- [What is required] For the entries below, the expected answer is the line with "You are a GUI", the line with "[Open Search] (1203, 33)", and every line between them, exactly as written, and nothing more.

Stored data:
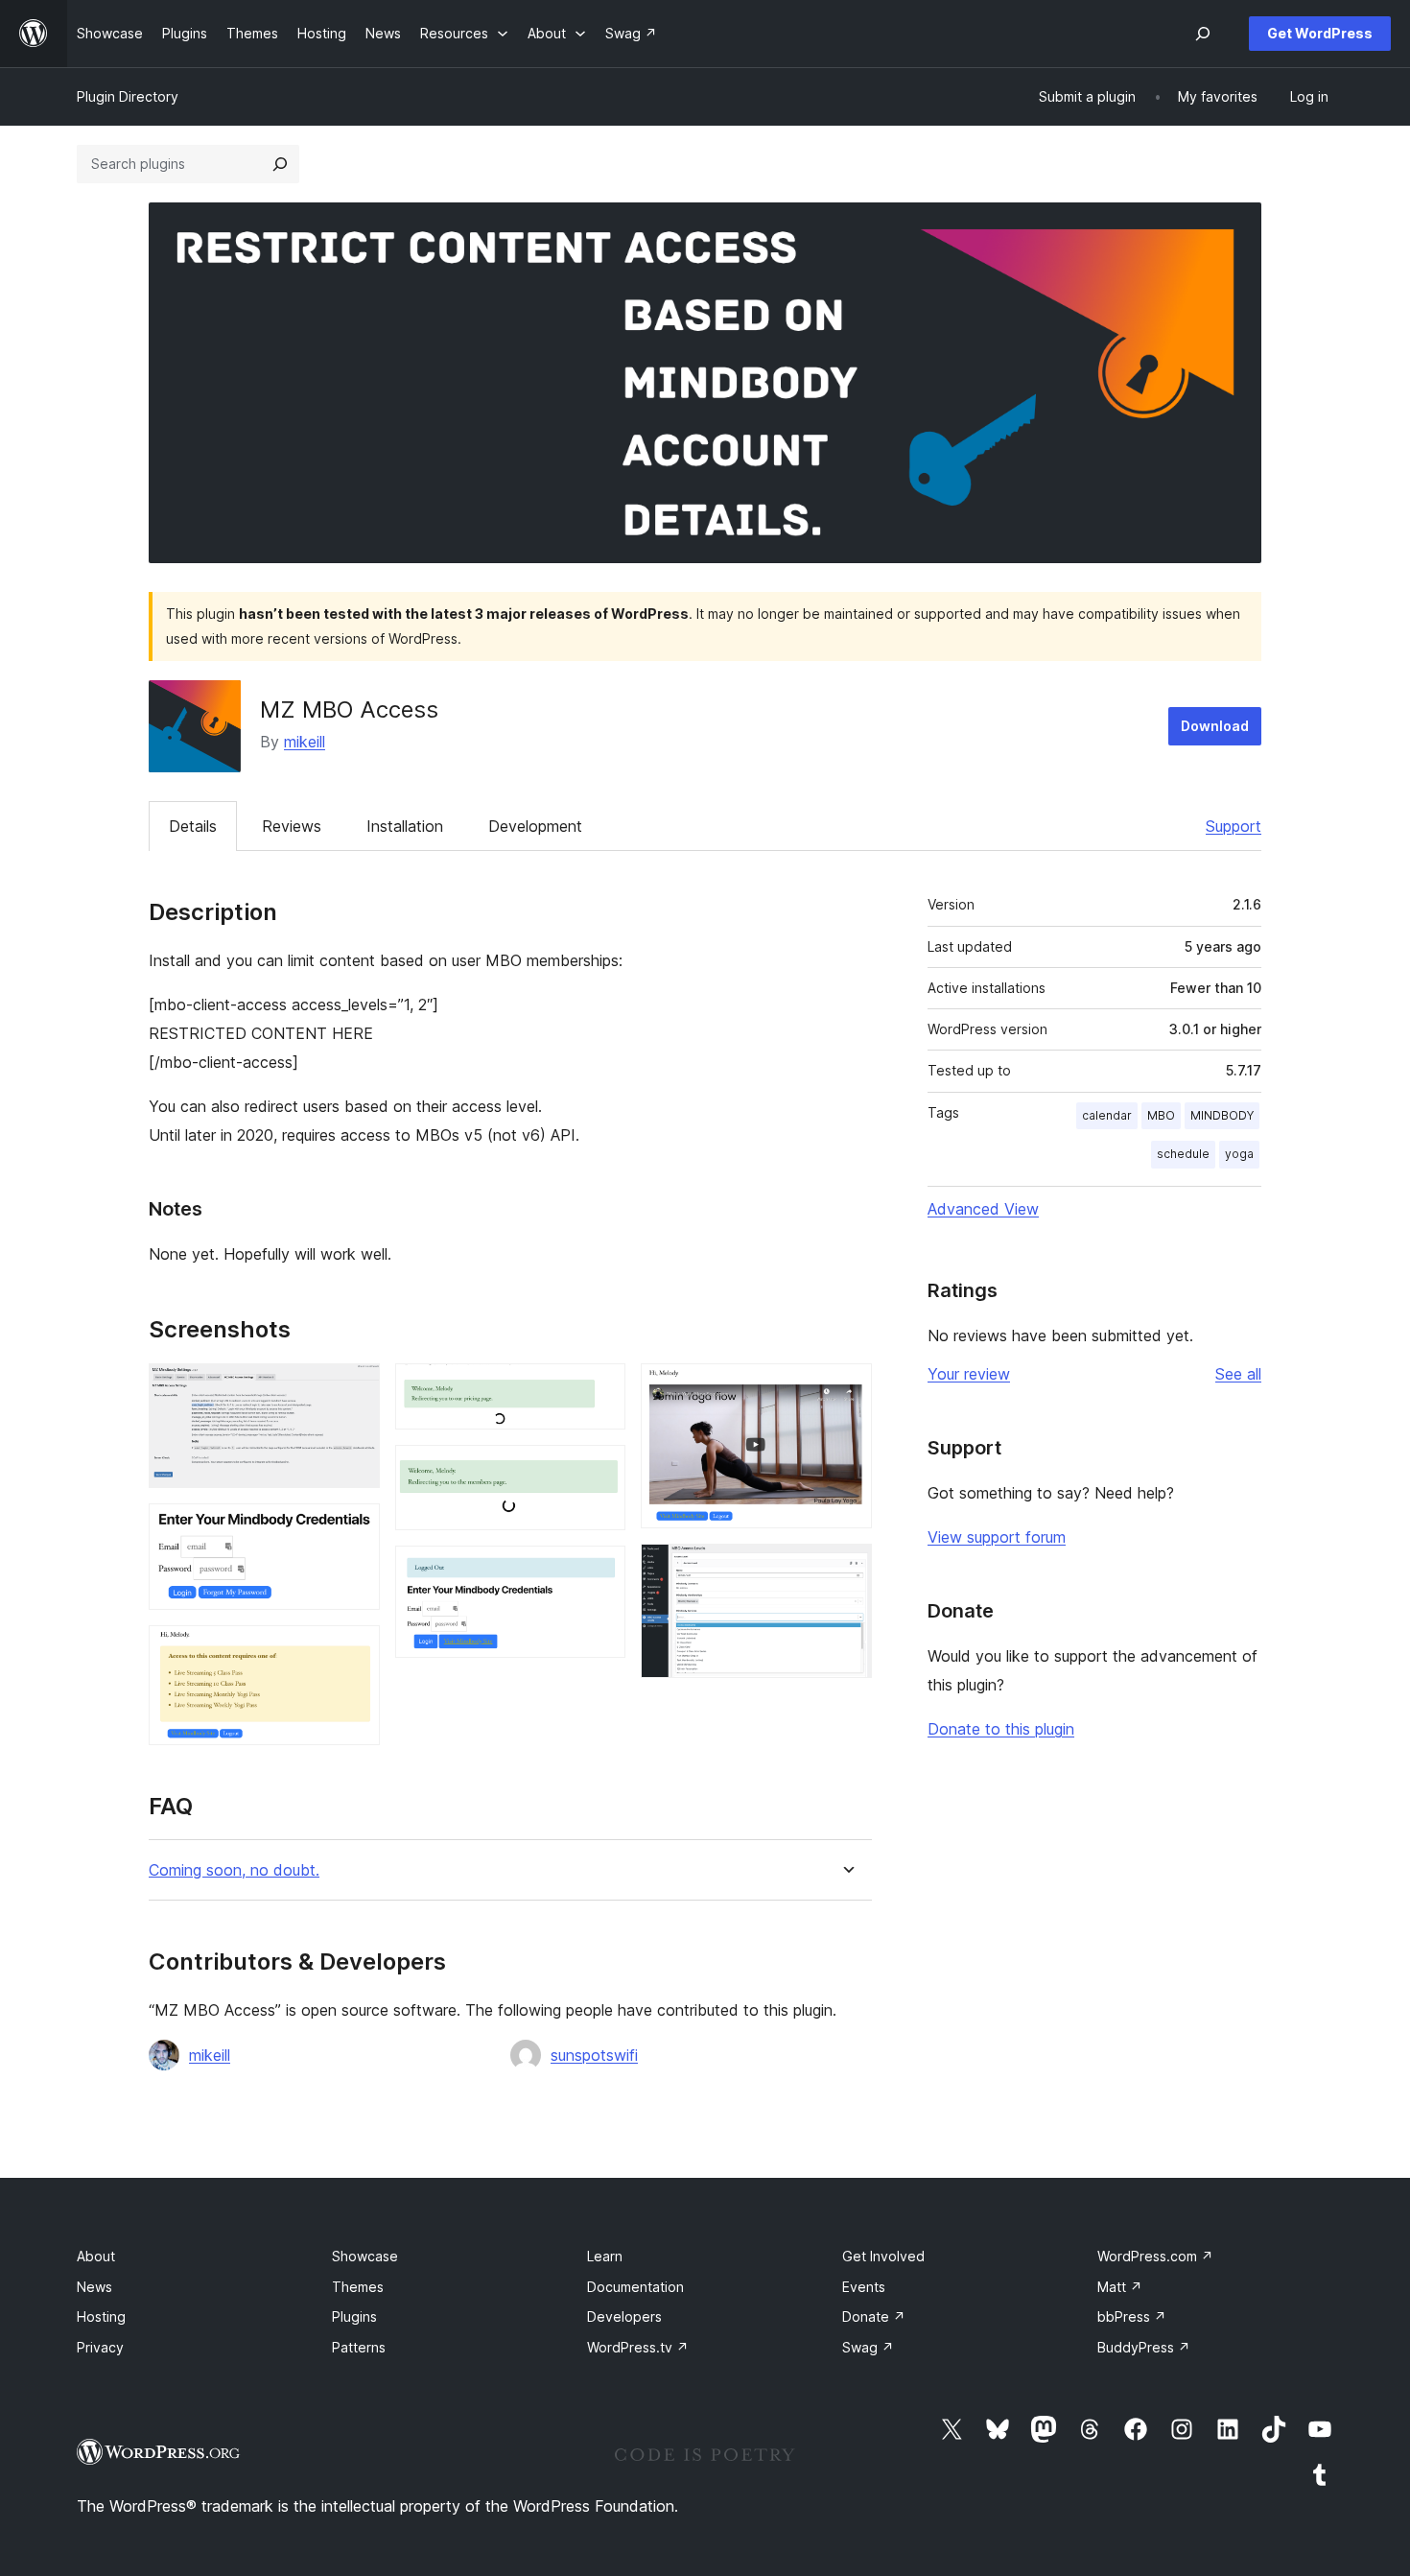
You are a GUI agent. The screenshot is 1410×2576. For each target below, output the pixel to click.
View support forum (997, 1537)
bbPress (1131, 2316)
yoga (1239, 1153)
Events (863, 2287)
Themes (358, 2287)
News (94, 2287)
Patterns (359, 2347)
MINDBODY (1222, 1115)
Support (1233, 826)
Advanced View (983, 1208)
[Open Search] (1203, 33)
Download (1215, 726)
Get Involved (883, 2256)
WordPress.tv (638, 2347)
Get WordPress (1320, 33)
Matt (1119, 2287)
* * *
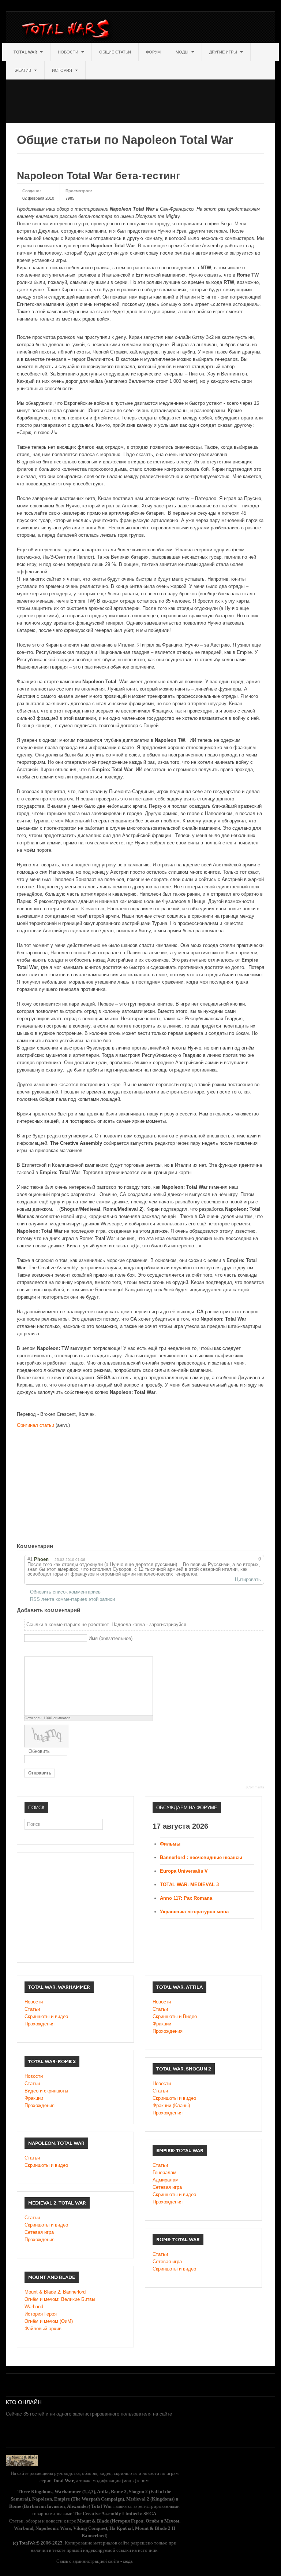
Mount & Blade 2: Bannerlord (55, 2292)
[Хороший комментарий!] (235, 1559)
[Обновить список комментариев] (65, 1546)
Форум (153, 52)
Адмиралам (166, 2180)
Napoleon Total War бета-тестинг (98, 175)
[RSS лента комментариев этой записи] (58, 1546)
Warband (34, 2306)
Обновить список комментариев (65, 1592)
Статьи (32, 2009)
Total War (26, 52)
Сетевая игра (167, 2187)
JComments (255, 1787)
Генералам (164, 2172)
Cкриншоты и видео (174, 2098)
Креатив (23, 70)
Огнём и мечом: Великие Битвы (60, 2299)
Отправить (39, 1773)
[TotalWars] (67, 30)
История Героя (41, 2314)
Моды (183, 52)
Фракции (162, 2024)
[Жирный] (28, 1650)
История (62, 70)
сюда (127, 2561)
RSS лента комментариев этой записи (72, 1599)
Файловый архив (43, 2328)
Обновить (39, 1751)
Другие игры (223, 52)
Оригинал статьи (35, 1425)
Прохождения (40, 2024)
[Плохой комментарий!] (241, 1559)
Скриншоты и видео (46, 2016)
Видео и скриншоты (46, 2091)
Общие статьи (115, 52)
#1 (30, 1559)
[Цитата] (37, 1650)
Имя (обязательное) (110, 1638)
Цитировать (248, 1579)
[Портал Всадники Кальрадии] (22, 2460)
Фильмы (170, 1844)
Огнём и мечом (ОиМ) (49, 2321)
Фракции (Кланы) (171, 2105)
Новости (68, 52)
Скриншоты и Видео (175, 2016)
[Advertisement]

- [Your solution]
You are a GUI agent. The screenshot is 1410×2576. For each target below, output the pixel to click.
View support forum (997, 1537)
bbPress (1131, 2316)
yoga (1239, 1153)
Events (863, 2287)
Themes (358, 2287)
News (94, 2287)
Patterns (359, 2347)
MINDBODY (1222, 1115)
Support (1233, 826)
Advanced View (983, 1208)
[Open Search] (1203, 33)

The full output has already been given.